Problem description: Copy the entries below word for word, from the line with "The image size is (1456, 819)." up to and including the line with "Screen dimensions: 900x507". Leave the pictures out.

Records for the exercise:
※ ※ ※
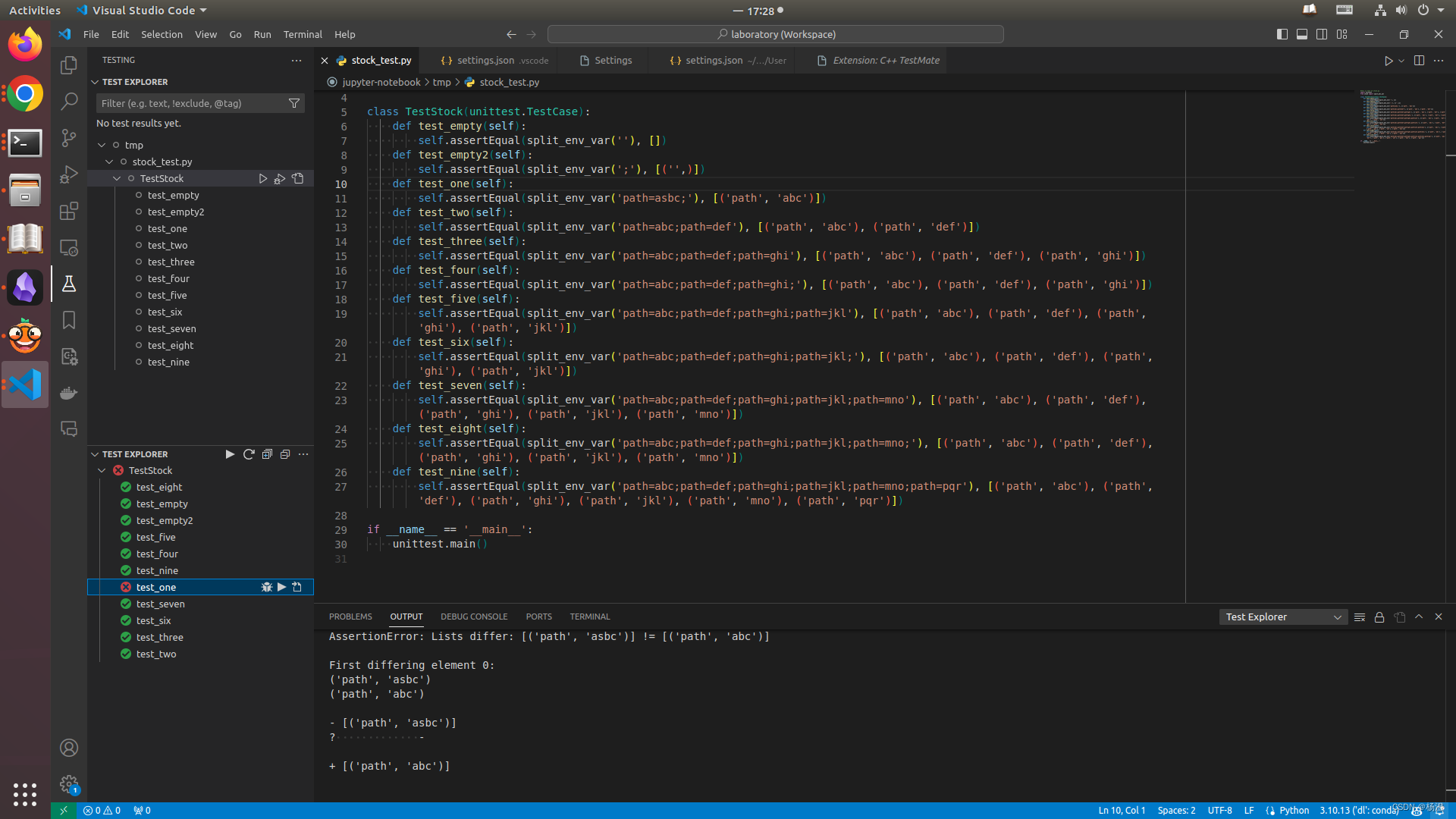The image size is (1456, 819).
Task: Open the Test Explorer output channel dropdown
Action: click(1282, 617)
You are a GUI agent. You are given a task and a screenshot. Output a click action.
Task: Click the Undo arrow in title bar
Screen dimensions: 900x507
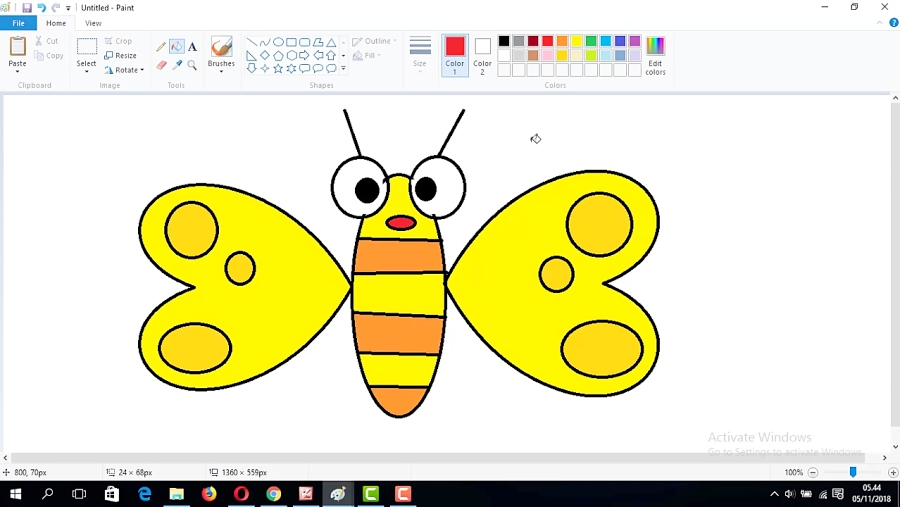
※ ※ ※
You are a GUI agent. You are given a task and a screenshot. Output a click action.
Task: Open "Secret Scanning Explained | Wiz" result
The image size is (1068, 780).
※ ※ ※
Response to the task:
The image size is (1456, 819).
Task: Open the Test Explorer output channel dropdown
Action: click(1282, 617)
You are a GUI agent. You are given a task and a screenshot. Output a click action.
Task: Click the Undo arrow in title bar
Screen dimensions: 900x507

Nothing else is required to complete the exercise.